You might hear about the 3-clicks rule – letting visitors to access information “within 3 clicks” of their mouse or increasingly “3 taps”

An example from a univeristy homepage – tiny text links under the title are cluttering the Home Page fighting for visitors attention.

The reason I deducted could be well-intend. Putting up popular options to let visitors to access information “within 3 clicks”

Research* has long challenged the “3 clicks rule” – a very popular myth held by many people.

Here the secret – the number of necessary clicks affects neither user satisfaction, nor success rate.

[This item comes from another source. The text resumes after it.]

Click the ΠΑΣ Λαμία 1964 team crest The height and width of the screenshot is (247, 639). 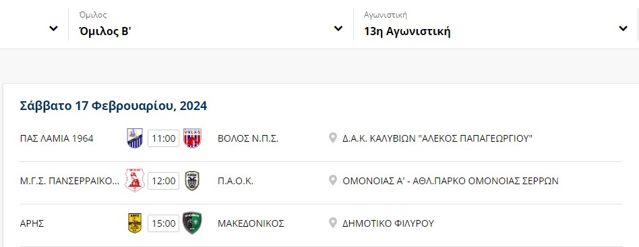[x=135, y=138]
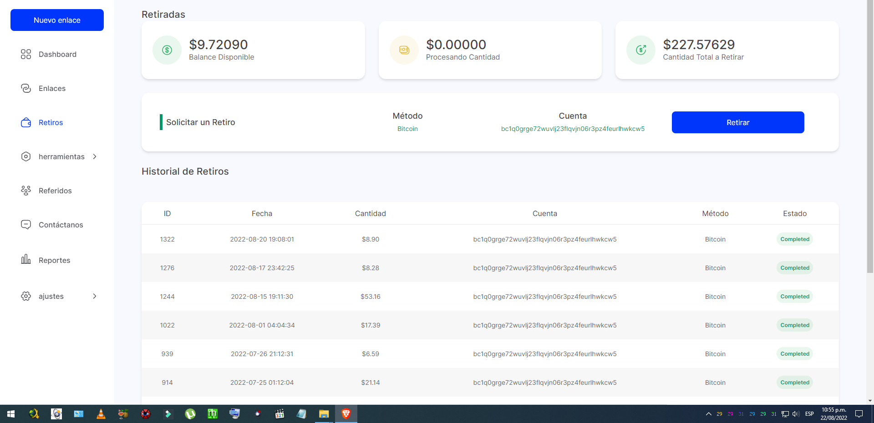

What matters is the “scent of information” along the user path. Every click or interaction should bring user closer to their intend destination and give them the confidence that they are going down the right path. The whole idea is to create a flow.

For example, if I click the Students link, I expect to find out info about fees, admission, course programmes that are only for student etc. If I am in the fees section, I expect a link or information on Finanical Aid.

Another reason to ditch the 3-clicks rule – Choice Paralysis. Choice paralysis happens when the user is given too many options, they freeze and not sure what to do next.

Don’t you think this one without those walls of text links is less clutter on the eye and also serve the same function – direct visitors (whether students, alumni, faculty) to the information relevant to them?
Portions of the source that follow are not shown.